That home run turned into a grand slam a few hours later when the Pathfinder team convened a press conference to unveil the panoramic color images the ship had beamed home. The pictures revealed the Marsscape with a richness and resolution the black-and-white shots couldn't. But it also revealed the problem of the obstructing airbag. It was bad enough luck that one of the mounds of fabric was bunched up in front of a petal; far worse that it was the one petal that was supposed to allow the rover egress. "The great galactic ghoul had to get us somewhere," said Donna Shirley, J.P.L.'s Mars program manager and Sojourner's designer, "and apparently the ghoul has decided to pick on the rover."
Happily, this was a problem NASA had foreseen. In J.P.L.'s so-called sandbox, a roomful of Mars-like rock and soil with a mock-up lander and rover, the engineers had rehearsed a fairly straightforward maneuver that called for Pathfinder to raise one petal, tilting the entire craft 45[degrees], retract the deflated bag further and then lower the petal. The signal to execute the maneuver was sent up shortly before Earth set over the Martian horizon, breaking the communications link until dawn; just before the connection was actually severed, a picture came back confirming that the command had been executed. Though a portion of the bag still blocked part of the petal, there was probably enough room for Sojourner to slip by.

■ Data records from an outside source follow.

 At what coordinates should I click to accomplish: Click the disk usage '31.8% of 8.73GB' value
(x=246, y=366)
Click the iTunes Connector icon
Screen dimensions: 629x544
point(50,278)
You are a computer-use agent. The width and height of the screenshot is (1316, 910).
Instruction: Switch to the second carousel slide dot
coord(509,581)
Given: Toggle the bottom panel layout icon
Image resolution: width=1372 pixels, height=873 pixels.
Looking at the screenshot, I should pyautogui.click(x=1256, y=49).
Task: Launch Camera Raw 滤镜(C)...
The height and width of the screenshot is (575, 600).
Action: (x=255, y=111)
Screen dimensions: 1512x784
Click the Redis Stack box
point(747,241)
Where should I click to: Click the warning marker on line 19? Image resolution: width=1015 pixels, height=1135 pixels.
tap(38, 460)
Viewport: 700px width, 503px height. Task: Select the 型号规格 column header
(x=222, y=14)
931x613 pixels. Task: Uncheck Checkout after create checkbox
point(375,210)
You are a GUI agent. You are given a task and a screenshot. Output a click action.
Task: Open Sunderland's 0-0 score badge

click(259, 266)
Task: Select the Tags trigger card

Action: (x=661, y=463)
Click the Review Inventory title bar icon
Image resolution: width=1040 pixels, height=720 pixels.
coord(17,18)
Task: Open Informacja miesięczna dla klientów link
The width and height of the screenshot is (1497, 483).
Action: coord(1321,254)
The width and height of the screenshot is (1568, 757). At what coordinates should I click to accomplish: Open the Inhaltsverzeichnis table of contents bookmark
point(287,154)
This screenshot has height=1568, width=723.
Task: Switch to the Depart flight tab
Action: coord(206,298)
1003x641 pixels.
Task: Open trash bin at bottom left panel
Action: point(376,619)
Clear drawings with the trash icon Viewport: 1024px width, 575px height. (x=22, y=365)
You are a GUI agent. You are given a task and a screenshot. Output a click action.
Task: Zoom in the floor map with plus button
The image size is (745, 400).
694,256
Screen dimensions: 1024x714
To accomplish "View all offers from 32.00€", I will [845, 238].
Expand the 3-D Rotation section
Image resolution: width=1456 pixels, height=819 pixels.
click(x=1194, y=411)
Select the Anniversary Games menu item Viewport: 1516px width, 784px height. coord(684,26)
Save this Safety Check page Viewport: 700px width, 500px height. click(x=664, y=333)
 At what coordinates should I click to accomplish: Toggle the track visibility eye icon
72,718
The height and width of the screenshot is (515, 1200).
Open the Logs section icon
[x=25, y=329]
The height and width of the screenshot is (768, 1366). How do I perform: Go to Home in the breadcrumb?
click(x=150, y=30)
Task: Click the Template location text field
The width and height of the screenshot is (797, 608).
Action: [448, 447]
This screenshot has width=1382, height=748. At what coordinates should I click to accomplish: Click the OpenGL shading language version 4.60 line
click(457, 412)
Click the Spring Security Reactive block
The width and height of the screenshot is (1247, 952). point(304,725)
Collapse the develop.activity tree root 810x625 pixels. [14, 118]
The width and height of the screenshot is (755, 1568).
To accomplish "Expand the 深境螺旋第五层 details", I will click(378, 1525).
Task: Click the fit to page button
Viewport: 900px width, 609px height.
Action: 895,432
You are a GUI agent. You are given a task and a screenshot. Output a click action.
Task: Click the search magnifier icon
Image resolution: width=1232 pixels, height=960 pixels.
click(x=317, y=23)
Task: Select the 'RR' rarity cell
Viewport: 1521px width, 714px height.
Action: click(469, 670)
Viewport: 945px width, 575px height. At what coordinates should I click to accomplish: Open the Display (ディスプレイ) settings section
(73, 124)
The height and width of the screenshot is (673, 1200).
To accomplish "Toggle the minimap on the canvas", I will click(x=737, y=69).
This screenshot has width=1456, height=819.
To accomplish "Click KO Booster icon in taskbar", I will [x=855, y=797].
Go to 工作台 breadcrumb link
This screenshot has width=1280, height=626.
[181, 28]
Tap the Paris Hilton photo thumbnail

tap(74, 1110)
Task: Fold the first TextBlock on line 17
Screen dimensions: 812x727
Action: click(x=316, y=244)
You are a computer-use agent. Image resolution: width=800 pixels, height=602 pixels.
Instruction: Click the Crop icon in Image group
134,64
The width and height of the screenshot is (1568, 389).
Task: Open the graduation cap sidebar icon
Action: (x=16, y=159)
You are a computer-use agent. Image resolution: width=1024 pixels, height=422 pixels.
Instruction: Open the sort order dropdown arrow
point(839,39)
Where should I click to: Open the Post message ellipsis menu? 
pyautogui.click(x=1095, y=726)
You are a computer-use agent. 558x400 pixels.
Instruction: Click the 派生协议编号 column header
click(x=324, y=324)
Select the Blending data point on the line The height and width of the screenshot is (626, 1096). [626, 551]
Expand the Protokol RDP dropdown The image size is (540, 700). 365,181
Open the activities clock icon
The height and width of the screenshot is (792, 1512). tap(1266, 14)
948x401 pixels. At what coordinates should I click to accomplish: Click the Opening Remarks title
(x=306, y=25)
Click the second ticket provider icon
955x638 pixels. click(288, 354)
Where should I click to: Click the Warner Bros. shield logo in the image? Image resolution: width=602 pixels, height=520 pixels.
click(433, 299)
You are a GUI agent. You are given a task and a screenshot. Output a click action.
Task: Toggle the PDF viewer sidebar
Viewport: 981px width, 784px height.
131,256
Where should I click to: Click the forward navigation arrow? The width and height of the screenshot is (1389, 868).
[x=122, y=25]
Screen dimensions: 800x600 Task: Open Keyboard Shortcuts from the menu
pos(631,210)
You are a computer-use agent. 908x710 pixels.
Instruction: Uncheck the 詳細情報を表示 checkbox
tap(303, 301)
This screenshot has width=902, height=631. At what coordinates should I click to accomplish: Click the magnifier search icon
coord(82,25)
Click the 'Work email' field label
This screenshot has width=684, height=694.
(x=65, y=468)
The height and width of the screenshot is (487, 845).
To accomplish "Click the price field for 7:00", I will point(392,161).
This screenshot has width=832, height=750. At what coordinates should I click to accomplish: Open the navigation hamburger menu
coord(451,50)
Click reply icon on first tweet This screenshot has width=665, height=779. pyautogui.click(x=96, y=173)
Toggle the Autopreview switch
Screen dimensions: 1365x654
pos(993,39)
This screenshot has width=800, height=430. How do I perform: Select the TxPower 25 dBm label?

The communication glitch between the lander and the rover took longer to resolve, but by late Saturday engineers believed they had synchronized the two systems and were cautiously declaring that that problem too was licked. Simply because Sojourner was now able to take to the Martian plains, however, did not mean that the going would be anything but painstakingly slow. For all its anthropomorphic sweetness, the plucky rover is a rather dimwitted machine. Its route from rock to rock will be programmed for it by a controller at a J.P.L. console, those instructions will be relayed to it through the Pathfinder lander and only then, if all looks safe, will the car be allowed to push off. Since even signals traveling at the speed of light take 11 minutes to cover the 119 million miles between Earth and Mars, it's impossible for controllers to stop Sojourner from running into an obstacle or over a cliff. The car thus moves excruciatingly slowly--just 2 ft. per minute--reducing the likelihood that it will stumble into trouble. Built-in gyroscopes serve as a sort of on-board vestibular system, helping the rover feel for bumps and potholes; a tracery of five laser beams helps it feel for obstructions. In addition, when Sojourner ventures out it will transmit a regular, pulselike signal back to the lander, which will serve as a sort of vehicular EKG, constantly confirming that all is well.